[ Thanks to KevinReichard for this link.
]
“I was minding my own business, checking my snail mail at the
office, when all of a sudden I was assaulted: “IIS Most Used Web
Server Among Fortune 500 Sites” slapped me upside the head like a
two-liter shot of Mountain Dew. After recovering from what I though
must have been wrong, biased marketing research, I set out to prove
ENT wrong.”
“I wrote a small Perl script that went to Fortune’s Web site,
pulled out the list of Fortune 500 companies, extracted their
“brochure site” address, and then polled that address with an HTTP
HEAD request. This returns the HTTP server string, along with some
other information. The same script then used nmap to ascertain the
operating system.
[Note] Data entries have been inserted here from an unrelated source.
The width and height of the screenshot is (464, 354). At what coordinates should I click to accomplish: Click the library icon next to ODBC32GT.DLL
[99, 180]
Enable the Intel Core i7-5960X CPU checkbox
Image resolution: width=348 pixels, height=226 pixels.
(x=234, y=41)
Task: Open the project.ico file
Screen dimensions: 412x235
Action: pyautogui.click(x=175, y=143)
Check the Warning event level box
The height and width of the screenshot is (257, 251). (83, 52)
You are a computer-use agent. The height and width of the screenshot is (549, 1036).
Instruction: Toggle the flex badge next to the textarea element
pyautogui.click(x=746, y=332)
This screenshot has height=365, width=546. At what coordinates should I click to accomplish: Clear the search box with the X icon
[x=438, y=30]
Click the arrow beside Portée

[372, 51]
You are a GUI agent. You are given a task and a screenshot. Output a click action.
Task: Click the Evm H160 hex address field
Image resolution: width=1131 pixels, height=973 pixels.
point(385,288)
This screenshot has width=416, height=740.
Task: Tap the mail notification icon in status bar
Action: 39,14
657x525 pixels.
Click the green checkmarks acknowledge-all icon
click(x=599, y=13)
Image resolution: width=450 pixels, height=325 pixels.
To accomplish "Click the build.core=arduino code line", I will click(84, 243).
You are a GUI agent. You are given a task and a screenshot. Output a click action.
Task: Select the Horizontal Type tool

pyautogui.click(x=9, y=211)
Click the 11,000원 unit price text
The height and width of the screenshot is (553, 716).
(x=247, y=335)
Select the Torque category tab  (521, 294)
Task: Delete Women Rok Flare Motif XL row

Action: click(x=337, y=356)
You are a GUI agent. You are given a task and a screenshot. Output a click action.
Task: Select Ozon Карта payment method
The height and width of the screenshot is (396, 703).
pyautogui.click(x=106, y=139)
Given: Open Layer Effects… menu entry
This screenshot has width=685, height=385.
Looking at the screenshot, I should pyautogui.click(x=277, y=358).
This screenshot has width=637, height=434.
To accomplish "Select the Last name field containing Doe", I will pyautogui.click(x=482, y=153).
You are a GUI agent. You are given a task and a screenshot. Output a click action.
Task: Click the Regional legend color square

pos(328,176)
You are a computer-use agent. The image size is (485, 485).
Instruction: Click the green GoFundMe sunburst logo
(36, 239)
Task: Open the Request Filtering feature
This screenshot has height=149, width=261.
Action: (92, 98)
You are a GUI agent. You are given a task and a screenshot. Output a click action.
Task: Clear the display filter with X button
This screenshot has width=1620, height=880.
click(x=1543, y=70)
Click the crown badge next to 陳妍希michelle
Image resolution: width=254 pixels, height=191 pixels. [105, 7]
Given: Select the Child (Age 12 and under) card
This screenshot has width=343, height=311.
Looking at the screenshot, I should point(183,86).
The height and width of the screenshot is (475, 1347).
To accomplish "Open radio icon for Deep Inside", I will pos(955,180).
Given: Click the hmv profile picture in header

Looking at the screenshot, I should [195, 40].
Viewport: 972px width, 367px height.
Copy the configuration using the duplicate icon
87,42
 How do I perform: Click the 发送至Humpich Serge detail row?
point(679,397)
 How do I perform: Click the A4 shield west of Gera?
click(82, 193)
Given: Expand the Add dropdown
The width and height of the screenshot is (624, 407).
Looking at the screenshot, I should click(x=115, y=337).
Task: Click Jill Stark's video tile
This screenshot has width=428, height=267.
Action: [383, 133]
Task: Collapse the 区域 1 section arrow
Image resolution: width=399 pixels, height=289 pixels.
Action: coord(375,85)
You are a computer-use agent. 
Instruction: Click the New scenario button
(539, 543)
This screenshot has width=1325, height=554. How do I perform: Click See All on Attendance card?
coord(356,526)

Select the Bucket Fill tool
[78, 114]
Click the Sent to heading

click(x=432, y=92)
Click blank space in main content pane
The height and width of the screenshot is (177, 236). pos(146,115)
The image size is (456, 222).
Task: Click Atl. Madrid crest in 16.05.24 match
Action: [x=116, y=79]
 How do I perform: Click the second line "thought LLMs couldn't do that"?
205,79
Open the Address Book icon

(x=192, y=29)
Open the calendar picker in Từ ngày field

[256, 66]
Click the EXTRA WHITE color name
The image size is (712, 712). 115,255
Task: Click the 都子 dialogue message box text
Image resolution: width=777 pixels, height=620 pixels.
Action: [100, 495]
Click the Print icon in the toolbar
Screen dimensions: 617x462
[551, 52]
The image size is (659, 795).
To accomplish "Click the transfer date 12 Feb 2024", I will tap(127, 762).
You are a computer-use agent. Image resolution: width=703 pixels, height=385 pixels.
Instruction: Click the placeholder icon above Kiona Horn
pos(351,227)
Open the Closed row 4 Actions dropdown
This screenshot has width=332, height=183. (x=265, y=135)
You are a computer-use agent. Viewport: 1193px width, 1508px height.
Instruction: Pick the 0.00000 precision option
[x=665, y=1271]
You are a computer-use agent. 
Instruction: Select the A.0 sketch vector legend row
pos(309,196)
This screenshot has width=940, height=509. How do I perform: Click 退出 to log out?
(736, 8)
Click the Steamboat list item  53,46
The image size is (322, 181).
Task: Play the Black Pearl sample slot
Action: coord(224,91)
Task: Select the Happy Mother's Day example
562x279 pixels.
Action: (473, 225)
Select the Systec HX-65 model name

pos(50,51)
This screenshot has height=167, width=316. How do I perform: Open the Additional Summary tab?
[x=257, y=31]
After the script was finished, it compared the
results I just collected with what Netcraft had listed for both
server and operating system.”
“I set about this study with a mission: To objectively collect
data on the “brochure sites” of the Fortune 500. My secondary
objective, of course, was to disprove the ENT study. My results
were almost identical to theirs, however. If you look at the entire
Fortune 500, from General Motors all the way to ReliaStar
Financial, IIS reigns king. If you, however, look at subsets of
the Fortune 500 and the types of companies represented, the picture
is much different. Netscape Enterprise Server dominates until
the Fortune 300 is looked at as an aggragate, where both Netscape
and Microsoft share 41 percent of the market. This information was
embedded in the ENT article as well.”